5 Questions for Vivienne Westwood’s Andreas Kronthaler

Andreas Kronthaler, creative director of Vivienne Westwood (and spouse to the irreverent designer), has received numerous awards and accolades for his design talents. But it’s the satisfaction of a regular customer that brings the Austrian-born designer the most joy.

“I am most content when people wear our [shoes and] clothes and tell us how happy they are and how the clothes give them pleasure,” he said.

And there’s no denying that Westwood’s footwear adds to her staying power, thanks in no small part to the exposure the label received when its designs were featured in the “Sex and the City” movie in 2008.

“The power of celebrity culture is very strong nowadays, and the appearance of our brand in that movie and subsequently on the red carpets has helped raise people’s awareness of who we are,” Kronthaler said of the 30-year-old brand.

The label also has seen success with its ongoing footwear collaboration with the Melissa brand. The Melissa by Vivienne Westwood line releases about eight styles each season. And an exhibition of 100 pairs of Westwood’s shoes was also on display at the Bowes Museum in Durham, England, until earlier this month and is now headed to Japan, Hong Kong and China.

For Westwood’s spring line, Kronthaler focused on next year’s Olympic Games in London as a theme, and the collection features a sportier yet refined look.

Westwood also made news with the opening of its first boutique in the U.S., in Los Angeles at the end of March. And Kronthaler said more retail could be on the way. “The store has been doing very well, and we are very proud of it,” he said. “Hopefully, we will be able to open in other places in the U.S. [soon].”

Here, Kronthaler talks about the ideal Westwood shoe, and the challenges that come with being both rebellious and mainstream.

How will your Olympics theme cross over from apparel into footwear?
Since we dedicated this collection to the Olympic Games in London next year, the gentleman sportsman is our inspiration. This collection is not only about sportswear but [also about] what one could wear to attend the formal ceremonies. The shoes match the outfits and the outfits match the shoes to meet one common objective: dressing up for 2012’s biggest event.
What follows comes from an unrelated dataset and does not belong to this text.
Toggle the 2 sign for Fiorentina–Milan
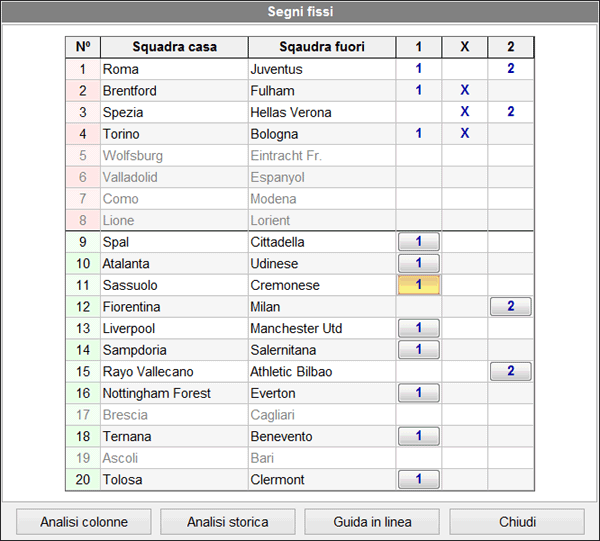 coord(510,307)
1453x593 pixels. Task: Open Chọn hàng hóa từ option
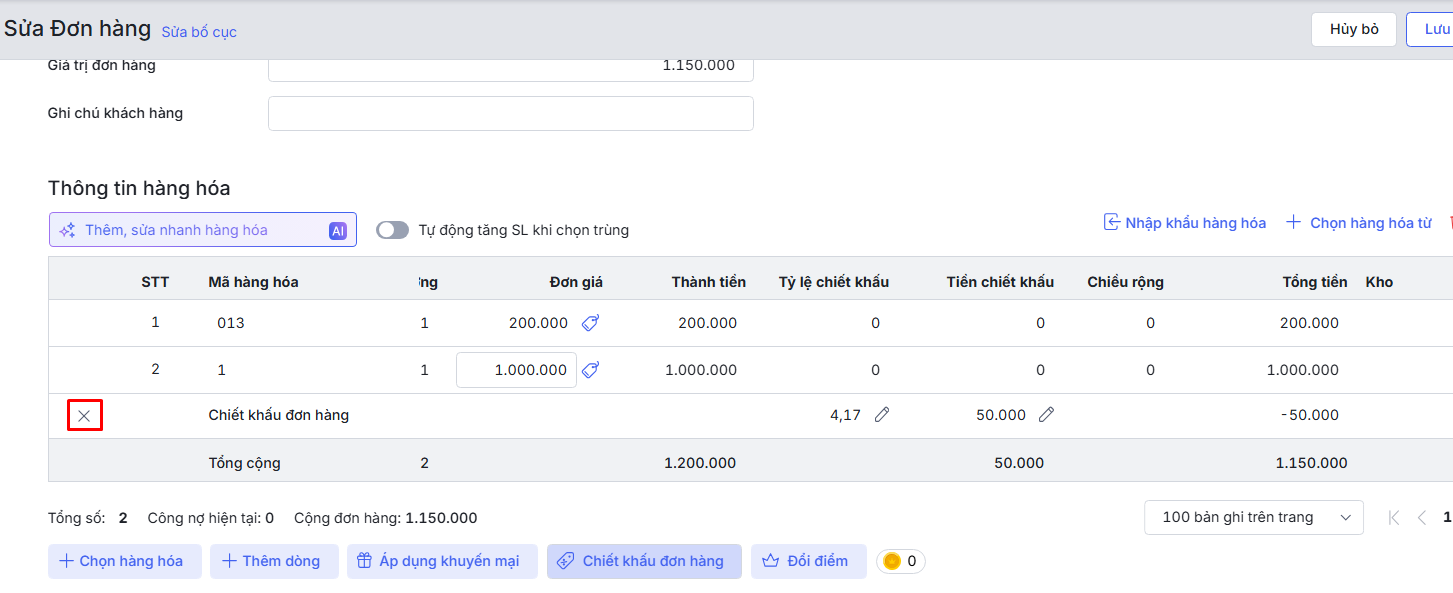point(1359,223)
So we will offer [consumers] coin-studded sandals, trainers for doing sports, brogues for official meetings and opera pumps for the awards ceremony.

What are the most important elements of the quintessential Vivienne Westwood shoe?
Apart from certain elements that we have developed and continued to use over the years, such as the shoe following the shape of your toes or the heavy use of straps, to mention a few, the main idea has always been to put the woman on a pedestal.
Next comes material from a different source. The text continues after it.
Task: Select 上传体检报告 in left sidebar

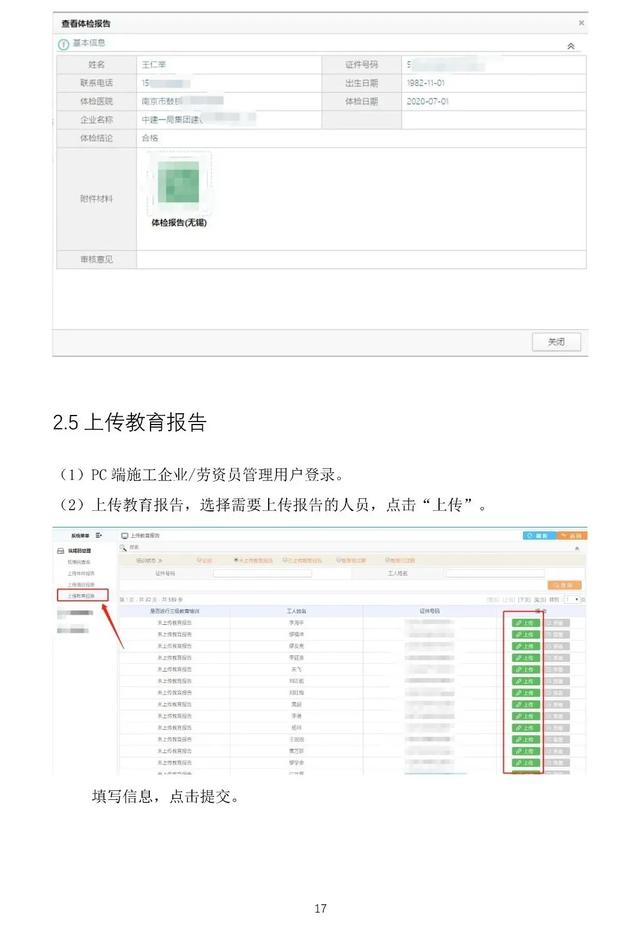Action: (82, 574)
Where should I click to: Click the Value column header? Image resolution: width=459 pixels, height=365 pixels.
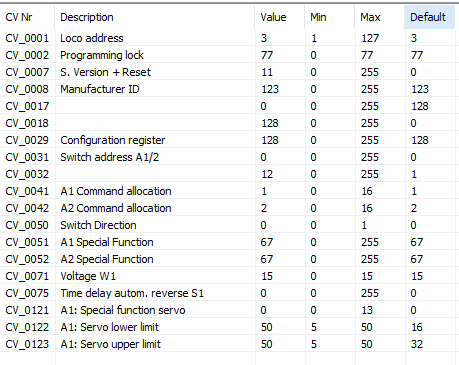(280, 17)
Looking back, which designs are you most proud of?
Shoewise, the blue moc-croc super-elevated ghillie that Naomi Campbell had a bit of a struggle with [when she famously fell on the runway in 1993].

How much of the designs come from you and how much from Westwood?
That is difficult to answer because we work so closely together. Our ideas merge into one design. We don’t split the process up into parts of ‘You do this and I’ll do that.’ For sure, Vivienne is someone who likes things very jazzy, and I, sometimes, am a bit more subtle.

How do you continue to capture the rebellious nature of the brand as it has become more accepted in the mainstream fashion world?
This has mostly to do with Vivienne and her vision. She does not fit into any stereotype and has an unconventional view that keeps everybody in the company going. She challenges [them] and evokes new concepts. We have a fantastic team of people who help realize our ideas and turn them into what you see on the catwalk and in the shops.